### WHAT THE EXERCISE ASKS
Lift every line from the entries that includes the word "computer".
##### TASK DATA #####
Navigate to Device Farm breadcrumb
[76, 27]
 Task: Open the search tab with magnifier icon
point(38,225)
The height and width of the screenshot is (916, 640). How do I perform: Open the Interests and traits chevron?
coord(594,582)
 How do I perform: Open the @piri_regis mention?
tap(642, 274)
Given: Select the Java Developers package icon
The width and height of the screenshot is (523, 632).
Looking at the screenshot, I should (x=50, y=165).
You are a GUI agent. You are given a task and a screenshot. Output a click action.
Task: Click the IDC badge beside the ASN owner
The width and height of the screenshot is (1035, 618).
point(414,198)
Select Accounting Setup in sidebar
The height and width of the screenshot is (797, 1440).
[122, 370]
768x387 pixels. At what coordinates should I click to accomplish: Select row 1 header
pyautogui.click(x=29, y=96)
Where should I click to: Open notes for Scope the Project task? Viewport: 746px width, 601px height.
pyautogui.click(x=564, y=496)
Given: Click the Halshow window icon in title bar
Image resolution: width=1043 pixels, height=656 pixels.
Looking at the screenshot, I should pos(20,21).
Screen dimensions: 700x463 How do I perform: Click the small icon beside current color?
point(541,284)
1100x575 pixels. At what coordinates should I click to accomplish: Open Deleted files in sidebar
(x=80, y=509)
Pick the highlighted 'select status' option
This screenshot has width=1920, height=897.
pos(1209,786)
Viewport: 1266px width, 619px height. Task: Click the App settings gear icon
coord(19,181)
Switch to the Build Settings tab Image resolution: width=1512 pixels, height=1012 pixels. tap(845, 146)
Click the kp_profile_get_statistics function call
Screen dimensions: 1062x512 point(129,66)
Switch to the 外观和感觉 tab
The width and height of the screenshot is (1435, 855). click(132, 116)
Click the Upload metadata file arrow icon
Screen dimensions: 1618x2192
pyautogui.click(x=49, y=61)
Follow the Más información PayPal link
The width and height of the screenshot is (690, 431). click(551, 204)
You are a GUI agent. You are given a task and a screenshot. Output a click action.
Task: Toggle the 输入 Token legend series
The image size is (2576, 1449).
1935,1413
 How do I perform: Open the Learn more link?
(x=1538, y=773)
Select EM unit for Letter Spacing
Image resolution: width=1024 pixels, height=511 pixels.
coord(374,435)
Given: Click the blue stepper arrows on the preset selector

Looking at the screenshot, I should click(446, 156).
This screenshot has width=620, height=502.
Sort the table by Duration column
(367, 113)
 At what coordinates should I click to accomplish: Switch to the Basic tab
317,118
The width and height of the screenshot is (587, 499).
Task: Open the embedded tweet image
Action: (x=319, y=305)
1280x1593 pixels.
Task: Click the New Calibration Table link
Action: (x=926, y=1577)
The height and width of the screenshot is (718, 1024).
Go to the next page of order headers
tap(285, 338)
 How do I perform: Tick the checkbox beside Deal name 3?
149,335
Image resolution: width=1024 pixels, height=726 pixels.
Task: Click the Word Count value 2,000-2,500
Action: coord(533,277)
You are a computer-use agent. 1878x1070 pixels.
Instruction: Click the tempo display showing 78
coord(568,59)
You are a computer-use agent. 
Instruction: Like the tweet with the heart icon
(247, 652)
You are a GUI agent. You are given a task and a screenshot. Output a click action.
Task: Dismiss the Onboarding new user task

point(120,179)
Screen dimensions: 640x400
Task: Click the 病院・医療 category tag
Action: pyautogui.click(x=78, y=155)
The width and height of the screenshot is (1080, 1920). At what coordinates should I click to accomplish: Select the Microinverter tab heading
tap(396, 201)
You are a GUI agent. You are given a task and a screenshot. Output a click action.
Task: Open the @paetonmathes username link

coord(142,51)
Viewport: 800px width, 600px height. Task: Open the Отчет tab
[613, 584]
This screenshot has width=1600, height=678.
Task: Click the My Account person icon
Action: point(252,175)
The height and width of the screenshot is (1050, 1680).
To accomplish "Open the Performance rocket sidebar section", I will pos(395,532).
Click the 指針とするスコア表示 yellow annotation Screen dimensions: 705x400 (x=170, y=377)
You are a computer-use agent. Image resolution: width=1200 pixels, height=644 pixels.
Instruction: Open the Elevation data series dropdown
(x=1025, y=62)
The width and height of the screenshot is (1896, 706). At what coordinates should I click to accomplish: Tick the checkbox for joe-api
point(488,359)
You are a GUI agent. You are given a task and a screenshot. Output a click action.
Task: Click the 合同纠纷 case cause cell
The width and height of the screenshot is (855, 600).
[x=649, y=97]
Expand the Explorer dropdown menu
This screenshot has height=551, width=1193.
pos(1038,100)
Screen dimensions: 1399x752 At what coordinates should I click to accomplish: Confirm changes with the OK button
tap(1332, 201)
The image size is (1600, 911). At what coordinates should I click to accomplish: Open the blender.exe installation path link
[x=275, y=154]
#####
### ANSWER BELOW
You are a computer-use agent. 1878x1070 pixels.
You are a computer-use agent. 
You are a computer-use agent. Image resolution: width=1200 pixels, height=644 pixels.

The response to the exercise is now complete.